Слепота же — не рецепт, а индивидуальное преимущество. Поэтому стихи слепого Козлова поражали Гоголя. И то, что некоторые — хорошие — поэты признаются, что пишут ныне по стиху в полгода, говорит не об оскудении дара, а о неподобающем жизненном состоянии. Ах, если бы стихи можно было сочинять умом. Стихи не сочиняются! Они приходят готовые — целиком или в каких-то важнейших своих компонентах. Для того, чтобы дать прийти стихам — надо открыть дверь и отступить в сторону. Это и называется поэтическим состоянием. Чтобы были стихи, нужна работа по превращению всего — в поэзию. Тот, кто выбрал суету и борется за существование — имеет мало шансов встретиться с музой. А мы теперь все такие.

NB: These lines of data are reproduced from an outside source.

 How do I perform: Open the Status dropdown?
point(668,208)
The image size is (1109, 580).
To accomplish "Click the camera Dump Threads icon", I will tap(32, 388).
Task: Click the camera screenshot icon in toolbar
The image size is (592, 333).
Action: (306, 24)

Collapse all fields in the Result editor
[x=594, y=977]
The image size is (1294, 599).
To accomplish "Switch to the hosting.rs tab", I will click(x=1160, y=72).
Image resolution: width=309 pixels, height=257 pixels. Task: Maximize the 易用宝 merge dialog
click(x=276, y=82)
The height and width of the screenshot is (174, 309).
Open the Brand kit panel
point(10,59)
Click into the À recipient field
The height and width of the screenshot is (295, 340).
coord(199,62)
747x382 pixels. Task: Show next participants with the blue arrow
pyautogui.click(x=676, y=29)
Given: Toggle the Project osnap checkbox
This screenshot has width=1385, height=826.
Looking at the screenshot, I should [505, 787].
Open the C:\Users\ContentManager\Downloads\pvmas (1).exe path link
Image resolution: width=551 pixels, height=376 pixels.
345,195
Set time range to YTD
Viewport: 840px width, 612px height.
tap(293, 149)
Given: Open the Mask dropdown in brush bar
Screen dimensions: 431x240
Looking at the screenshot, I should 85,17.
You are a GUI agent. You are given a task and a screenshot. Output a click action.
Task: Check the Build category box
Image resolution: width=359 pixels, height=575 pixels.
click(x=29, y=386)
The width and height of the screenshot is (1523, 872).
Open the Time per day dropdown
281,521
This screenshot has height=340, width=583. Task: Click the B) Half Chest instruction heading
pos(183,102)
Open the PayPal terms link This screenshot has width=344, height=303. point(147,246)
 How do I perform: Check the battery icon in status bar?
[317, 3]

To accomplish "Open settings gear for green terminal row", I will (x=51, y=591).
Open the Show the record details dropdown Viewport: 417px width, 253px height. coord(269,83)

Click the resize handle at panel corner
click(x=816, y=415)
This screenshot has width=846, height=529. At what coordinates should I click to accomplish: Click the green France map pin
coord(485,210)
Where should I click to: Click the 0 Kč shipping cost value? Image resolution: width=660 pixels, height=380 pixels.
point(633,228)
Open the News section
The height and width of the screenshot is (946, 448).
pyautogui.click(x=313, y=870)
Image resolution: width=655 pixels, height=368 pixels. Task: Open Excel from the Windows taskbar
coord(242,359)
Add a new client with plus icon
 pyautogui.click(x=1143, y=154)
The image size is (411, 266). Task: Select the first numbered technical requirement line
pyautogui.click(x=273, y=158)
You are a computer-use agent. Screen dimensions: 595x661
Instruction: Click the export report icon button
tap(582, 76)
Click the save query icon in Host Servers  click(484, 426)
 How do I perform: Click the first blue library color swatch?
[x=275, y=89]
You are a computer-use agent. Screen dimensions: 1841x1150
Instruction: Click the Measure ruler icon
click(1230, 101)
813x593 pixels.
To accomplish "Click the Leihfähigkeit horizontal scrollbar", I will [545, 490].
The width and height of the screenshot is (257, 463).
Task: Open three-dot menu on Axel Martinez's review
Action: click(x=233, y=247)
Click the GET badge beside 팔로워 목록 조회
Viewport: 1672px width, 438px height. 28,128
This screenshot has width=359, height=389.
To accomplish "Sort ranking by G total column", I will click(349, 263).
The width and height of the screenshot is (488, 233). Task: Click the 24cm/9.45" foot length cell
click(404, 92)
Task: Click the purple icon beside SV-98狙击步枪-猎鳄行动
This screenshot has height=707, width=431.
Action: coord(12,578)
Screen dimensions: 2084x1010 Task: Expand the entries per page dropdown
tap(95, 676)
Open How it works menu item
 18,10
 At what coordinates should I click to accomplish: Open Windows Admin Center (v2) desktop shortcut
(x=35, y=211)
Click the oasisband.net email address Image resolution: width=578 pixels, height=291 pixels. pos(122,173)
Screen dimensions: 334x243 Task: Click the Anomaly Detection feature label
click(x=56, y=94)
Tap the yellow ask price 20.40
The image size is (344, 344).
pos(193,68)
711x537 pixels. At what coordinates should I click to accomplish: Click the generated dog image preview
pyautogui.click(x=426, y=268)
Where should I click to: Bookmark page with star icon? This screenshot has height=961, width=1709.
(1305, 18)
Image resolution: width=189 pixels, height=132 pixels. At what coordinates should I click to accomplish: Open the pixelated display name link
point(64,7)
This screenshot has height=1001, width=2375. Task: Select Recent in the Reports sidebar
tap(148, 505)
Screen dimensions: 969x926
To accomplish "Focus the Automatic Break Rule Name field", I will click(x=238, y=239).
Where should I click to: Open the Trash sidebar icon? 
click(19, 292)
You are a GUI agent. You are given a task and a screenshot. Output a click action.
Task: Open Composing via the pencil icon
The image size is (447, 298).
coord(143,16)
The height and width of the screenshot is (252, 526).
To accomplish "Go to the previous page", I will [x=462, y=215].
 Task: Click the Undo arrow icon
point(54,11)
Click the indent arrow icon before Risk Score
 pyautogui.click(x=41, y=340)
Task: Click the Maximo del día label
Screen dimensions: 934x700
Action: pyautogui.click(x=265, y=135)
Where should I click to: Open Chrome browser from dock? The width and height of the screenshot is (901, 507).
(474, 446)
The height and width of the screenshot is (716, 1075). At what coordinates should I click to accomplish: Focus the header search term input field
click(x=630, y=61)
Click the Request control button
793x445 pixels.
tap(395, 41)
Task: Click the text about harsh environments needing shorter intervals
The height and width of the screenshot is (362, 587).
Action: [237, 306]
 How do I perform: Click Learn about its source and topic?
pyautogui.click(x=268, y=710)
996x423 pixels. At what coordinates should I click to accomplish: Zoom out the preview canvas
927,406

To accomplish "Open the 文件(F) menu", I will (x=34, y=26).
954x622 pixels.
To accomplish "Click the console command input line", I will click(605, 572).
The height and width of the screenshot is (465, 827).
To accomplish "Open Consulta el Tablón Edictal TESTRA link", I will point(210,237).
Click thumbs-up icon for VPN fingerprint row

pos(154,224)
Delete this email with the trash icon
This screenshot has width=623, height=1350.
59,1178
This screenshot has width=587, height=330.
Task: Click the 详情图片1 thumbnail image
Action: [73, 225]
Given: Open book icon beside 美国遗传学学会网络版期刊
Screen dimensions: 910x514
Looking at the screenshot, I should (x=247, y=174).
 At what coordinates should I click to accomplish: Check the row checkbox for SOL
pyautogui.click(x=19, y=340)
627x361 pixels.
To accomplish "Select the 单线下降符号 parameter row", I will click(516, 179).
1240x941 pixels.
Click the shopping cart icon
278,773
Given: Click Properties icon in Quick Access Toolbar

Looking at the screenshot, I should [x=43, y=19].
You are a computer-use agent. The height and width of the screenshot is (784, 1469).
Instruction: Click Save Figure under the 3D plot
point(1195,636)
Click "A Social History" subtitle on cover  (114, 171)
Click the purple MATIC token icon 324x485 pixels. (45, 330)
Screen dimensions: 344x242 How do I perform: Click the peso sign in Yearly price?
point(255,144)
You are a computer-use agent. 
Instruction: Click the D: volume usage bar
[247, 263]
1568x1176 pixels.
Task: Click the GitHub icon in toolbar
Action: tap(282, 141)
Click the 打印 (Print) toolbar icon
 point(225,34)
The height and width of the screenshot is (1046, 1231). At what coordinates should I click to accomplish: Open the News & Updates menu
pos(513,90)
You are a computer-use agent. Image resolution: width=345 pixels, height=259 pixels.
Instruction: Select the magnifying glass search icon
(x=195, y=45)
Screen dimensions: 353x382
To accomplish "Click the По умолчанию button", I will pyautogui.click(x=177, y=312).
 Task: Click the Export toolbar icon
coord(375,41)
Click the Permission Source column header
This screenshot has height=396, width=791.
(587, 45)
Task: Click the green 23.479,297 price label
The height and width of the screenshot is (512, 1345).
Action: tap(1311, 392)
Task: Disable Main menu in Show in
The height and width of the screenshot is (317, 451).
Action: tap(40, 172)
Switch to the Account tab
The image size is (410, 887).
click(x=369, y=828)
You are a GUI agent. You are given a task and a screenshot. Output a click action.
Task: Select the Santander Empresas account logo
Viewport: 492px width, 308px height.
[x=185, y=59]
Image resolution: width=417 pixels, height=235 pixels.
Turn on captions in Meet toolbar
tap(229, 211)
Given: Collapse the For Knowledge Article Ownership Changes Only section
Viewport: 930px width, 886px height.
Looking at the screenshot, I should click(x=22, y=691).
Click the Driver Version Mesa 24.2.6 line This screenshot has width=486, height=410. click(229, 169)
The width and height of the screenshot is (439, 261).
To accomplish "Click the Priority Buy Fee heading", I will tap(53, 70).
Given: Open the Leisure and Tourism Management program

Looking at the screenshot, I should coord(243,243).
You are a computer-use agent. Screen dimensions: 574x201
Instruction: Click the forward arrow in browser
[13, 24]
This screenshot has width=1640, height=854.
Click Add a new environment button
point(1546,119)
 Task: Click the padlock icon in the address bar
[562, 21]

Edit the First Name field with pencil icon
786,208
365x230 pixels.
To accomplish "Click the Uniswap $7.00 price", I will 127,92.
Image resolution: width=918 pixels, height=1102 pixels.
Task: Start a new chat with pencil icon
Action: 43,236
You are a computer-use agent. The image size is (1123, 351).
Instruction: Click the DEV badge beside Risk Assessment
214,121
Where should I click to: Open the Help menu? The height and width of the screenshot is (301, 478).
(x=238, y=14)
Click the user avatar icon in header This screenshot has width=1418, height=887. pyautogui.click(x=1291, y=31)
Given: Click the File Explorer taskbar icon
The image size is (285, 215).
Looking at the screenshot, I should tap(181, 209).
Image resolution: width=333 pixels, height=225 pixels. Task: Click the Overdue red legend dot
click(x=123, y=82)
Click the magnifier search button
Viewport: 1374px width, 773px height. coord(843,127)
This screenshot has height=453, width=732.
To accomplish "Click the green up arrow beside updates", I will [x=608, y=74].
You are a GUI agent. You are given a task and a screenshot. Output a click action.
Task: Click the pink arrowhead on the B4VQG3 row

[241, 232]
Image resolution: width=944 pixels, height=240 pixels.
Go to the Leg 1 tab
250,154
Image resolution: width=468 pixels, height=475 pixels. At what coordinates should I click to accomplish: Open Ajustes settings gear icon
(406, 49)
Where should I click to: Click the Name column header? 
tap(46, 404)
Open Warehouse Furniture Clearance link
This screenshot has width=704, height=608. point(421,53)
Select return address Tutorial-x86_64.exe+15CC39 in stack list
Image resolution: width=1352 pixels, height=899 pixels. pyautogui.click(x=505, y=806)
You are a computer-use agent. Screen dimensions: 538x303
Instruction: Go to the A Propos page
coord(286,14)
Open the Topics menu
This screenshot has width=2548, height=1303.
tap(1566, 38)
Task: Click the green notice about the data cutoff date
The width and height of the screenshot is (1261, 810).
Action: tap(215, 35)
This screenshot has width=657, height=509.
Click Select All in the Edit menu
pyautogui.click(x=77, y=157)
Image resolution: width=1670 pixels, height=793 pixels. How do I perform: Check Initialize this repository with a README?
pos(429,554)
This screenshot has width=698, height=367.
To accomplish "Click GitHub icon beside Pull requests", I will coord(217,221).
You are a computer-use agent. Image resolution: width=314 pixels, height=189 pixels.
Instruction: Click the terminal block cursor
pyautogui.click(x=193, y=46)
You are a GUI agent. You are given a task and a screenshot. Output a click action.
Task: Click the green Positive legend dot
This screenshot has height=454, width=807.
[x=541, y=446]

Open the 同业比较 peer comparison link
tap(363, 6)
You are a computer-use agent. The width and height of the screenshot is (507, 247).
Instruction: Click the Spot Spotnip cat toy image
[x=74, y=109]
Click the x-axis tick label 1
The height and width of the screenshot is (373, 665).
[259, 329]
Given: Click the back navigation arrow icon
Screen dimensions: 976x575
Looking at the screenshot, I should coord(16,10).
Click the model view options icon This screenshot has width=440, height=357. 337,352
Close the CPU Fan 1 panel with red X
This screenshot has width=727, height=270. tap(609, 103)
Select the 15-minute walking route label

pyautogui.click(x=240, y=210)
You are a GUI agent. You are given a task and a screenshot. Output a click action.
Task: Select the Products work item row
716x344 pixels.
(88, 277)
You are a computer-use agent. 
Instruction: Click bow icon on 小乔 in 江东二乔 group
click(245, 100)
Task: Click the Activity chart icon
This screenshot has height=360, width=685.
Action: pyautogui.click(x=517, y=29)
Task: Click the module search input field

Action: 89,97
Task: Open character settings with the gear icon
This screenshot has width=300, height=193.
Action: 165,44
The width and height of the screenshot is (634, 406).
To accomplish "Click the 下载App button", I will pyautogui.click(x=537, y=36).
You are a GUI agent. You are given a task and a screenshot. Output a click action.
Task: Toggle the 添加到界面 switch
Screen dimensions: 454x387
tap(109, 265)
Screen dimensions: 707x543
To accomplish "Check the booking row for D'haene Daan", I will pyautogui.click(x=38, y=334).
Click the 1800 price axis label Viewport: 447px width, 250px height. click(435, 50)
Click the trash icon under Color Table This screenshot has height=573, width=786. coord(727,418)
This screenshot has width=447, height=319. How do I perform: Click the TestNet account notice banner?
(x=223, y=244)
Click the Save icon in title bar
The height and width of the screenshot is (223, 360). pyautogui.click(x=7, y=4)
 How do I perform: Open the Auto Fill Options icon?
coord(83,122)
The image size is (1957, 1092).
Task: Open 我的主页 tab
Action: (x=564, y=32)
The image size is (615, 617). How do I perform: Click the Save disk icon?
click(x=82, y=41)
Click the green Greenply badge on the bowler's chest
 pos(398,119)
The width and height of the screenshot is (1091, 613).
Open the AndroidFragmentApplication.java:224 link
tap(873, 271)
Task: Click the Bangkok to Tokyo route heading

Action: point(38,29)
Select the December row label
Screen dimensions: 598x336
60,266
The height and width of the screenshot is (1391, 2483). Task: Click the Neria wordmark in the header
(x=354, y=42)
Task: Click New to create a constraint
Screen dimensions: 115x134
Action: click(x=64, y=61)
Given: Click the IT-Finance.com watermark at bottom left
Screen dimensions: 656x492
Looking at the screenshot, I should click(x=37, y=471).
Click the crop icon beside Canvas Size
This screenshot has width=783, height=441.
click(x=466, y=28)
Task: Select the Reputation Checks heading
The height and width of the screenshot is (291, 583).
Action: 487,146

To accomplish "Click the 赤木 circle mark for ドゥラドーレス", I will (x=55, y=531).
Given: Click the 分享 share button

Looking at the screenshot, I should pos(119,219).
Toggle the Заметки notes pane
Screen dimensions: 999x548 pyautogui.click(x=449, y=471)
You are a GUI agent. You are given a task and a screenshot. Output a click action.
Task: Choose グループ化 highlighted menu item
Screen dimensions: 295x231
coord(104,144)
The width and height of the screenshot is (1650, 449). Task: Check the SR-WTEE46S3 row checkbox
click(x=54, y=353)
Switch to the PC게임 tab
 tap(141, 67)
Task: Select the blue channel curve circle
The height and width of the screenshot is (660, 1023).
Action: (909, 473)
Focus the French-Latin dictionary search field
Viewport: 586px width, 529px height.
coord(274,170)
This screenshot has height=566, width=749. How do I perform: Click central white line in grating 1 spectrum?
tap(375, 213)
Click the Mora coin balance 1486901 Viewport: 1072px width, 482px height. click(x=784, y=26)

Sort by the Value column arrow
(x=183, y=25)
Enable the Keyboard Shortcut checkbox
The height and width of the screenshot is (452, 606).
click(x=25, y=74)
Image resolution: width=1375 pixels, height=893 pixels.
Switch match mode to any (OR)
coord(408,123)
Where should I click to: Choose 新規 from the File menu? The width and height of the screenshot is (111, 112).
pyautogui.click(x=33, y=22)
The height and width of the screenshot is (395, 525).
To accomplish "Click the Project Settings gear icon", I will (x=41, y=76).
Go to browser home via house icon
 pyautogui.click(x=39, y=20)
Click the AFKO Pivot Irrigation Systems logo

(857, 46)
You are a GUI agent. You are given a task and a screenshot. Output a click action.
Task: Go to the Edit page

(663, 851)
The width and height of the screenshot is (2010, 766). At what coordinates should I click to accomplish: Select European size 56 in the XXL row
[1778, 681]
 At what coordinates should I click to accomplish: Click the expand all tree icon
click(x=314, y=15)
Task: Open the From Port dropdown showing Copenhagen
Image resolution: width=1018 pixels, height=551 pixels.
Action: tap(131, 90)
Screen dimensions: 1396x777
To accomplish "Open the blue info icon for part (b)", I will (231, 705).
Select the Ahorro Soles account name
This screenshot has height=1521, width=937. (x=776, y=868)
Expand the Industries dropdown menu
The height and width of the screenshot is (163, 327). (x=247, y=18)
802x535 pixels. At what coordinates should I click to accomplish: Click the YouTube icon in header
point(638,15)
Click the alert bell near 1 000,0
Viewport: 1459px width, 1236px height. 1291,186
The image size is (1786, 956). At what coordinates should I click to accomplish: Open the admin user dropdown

Прежняя культура отличалась глубоким знанием немногого. Нынешняя — поверхносным знанием “всего”. Это две разные культуры. Если первая страдала от догматизма, то вторая — от неспособности создать драматический эффект. Тонкая пленка “культурности” сразу рвется и наружу вылазит глухое непросвещенное нутро автора. Измельчание культуры началось с конца девятнадцатого века — с размножения оракулов. Многочисленность учителей вредит учености. В разнобое их голосов теряется суть, и автор лишь удачно мимикрирует под культуру, не создавая нового.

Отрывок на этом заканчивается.